■ **Your goal**:
Return the material between the lines holding "Open See How It Works link" and "point(20,426)", inclusive, with each line reproduced verbatim.

■ **Supplied data**:

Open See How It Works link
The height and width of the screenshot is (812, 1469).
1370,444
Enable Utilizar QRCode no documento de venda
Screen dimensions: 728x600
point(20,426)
* * *
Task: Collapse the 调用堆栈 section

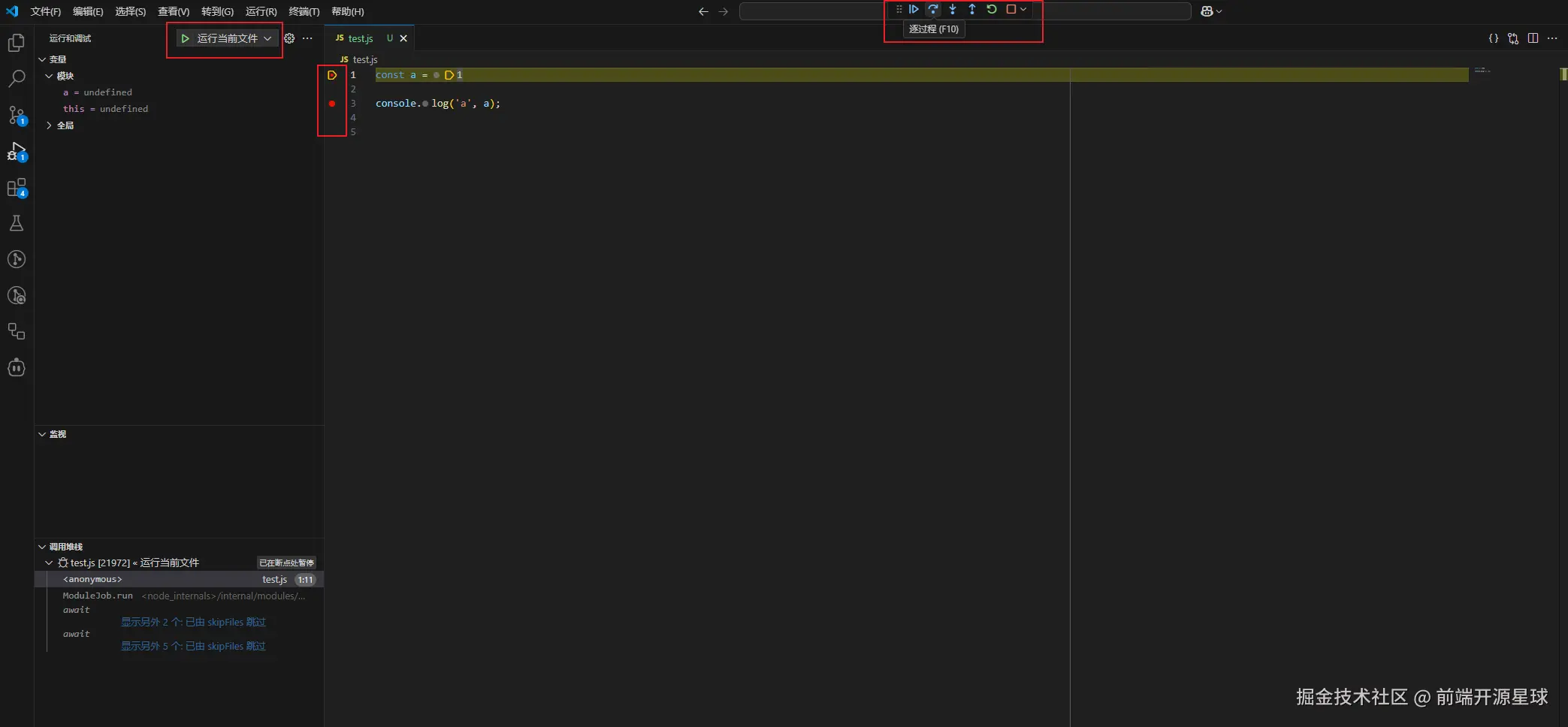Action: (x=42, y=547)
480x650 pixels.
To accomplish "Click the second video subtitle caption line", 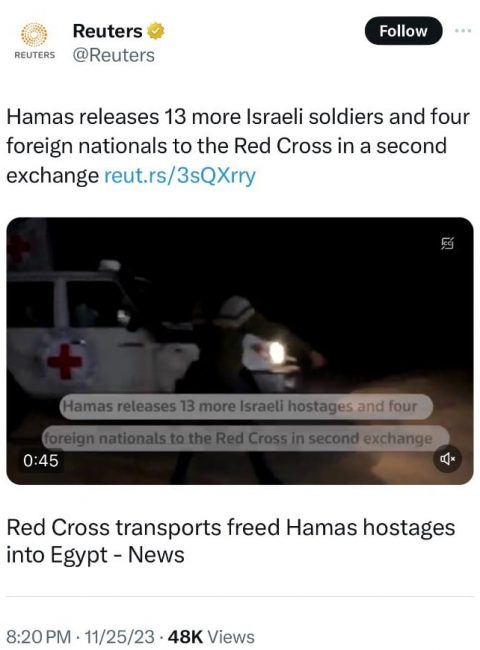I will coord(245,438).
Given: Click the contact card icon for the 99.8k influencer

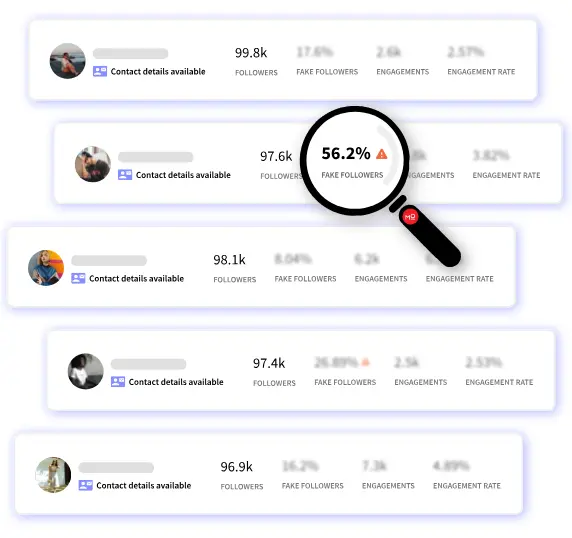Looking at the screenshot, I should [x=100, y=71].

■ **Exercise output**:
Open See How It Works link
The height and width of the screenshot is (812, 1469).
1370,444
Enable Utilizar QRCode no documento de venda
Screen dimensions: 728x600
point(20,426)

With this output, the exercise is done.